Meet Members’ Governance Expectations
Be sure your board is 100% engaged in its mission to represent members.
Serving on a board is much different now than in the past.
Increased competition in the financial services industry, a growing compliance burden, and examiners’ education standards have brought new duties and responsibilities for credit union directors, Jeff Rendel, CEO of Rising Above Enterprises, said during CUNA’s Community Credit Union and Growth Conference in San Francisco.
But what hasn’t changed is directors' original intent: to represent member-owners.
To ensure your board is 100% engaged in this mission, Rendel says credit unions should consider these governance conventions and expectations:
1. All eyes are on the board. Corporate governance has been a hot topic this decade, culminating with the breakdowns on Wall Street during the financial crisis. Regulators, members, and all stakeholders are paying very close attention to your governance oversight.
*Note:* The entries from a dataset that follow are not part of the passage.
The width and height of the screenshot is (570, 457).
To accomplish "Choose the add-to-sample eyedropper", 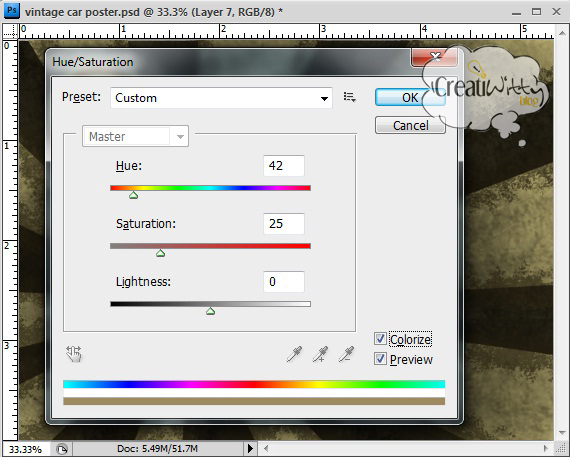I will (320, 354).
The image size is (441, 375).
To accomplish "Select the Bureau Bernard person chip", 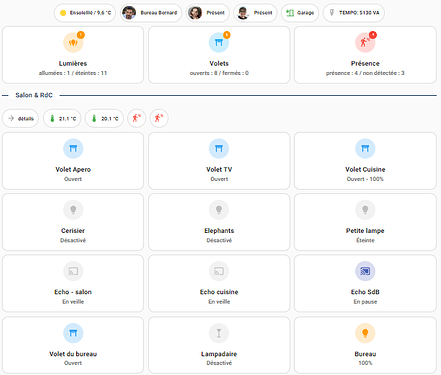I will 151,13.
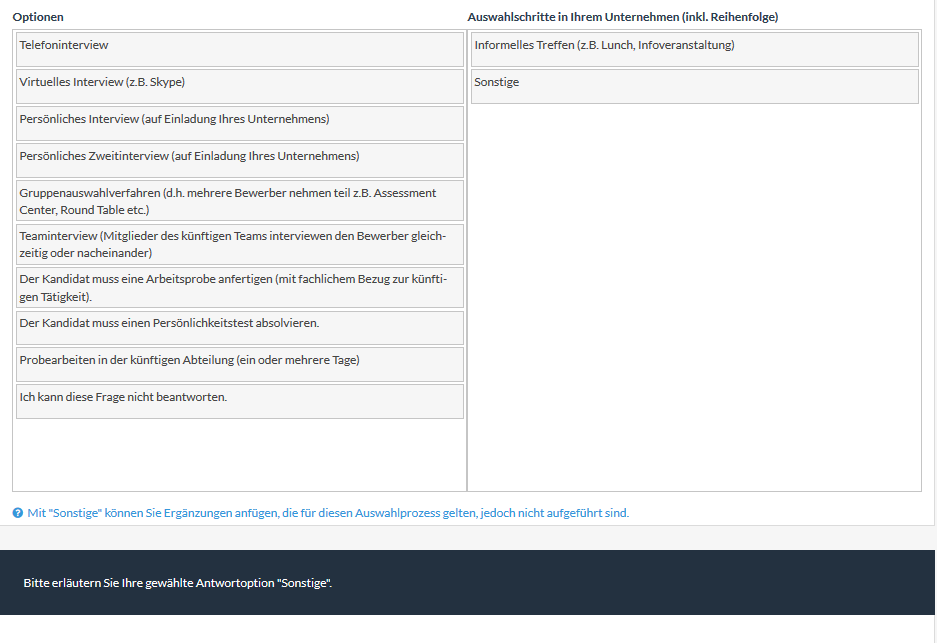Click the Gruppenauswahlverfahren option
Screen dimensions: 937x643
coord(240,201)
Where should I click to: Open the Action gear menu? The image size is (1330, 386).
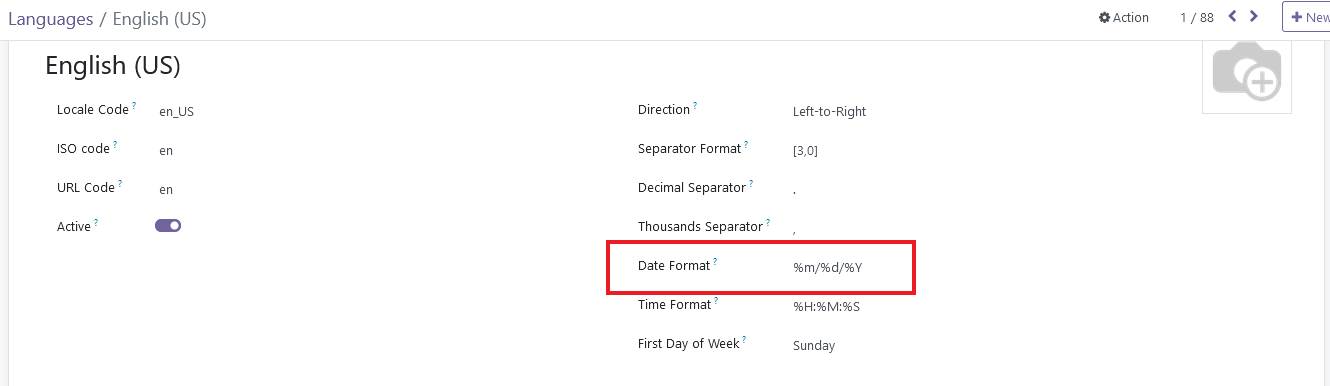click(x=1124, y=18)
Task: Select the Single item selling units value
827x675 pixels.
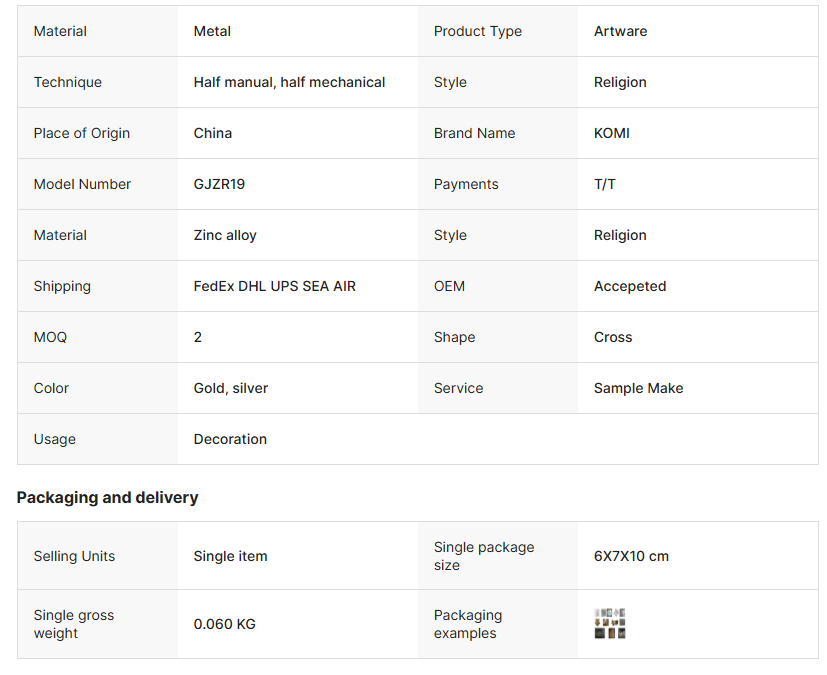Action: [231, 556]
Stakeholders want assurances that boards are safeguarding their investments in the success and ongoing viability of their credit unions.
Create a Progessive, Engaged Board
To evaluate your governance culture, consider these attitudes and values of a high-performance team, advises Jeff Rendel, CEO of Rising Above Enterprises:
2. Participation from day one. Since the Sarbanes-Oxley Act of 2002, vibrant contribution has become a condition of accepting nomination and election to the board. Regardless of tenure, all board members are equal in their voting power and expected contributions.
3. The exchange of ideas is the livelihood of boards. Boards that actively discuss strategy, results, and direction make certain the progress of their credit union primarily benefits the long-term interests of stakeholders. Expect lively contributions from directors to all board deliberations and decisions.
4. All directors need to be heard. While the board chairman may call board meetings to order, ask for votes, and adjourn proceedings, all directors should take a dynamic role in meetings. The board chair should query quiet board members about their thoughts and opinions, and keep all directors focused on strategy.
The board chair also may appoint a director to lead and facilitate conversations during the board meeting.
5. Reciprocal relationship with the CEO. While boards hire CEOs to lead and manage credit unions, CEOs rely on boards for direction as much as boards rely on CEOs for execution. Boards understand CEOs must develop and implement strategy.
CEOs understand that boards seek to assure the value of their credit unions is enhanced for the benefit of owners and stakeholders.
6. Constructive executive sessions. Twice per year, boards should conduct a full board executive session. Generally, the purpose is for open discussion about, guidance for, and helpful feedback to CEOs.
Two board members who are present in the executive session should give CEOs feedback to ensure a uniform message.
7. Self-evaluation systems. The finest way to develop as a board and board members is to set group and individual expectations and measure results.